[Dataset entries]
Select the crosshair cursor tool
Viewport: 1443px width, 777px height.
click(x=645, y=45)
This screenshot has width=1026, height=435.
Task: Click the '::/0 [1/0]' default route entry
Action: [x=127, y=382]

■ Directions: The entries above are to be transcribed in full and without error.

■ Solution to the problem:
Select the crosshair cursor tool
Viewport: 1443px width, 777px height.
click(x=645, y=45)
This screenshot has width=1026, height=435.
Task: Click the '::/0 [1/0]' default route entry
Action: [x=127, y=382]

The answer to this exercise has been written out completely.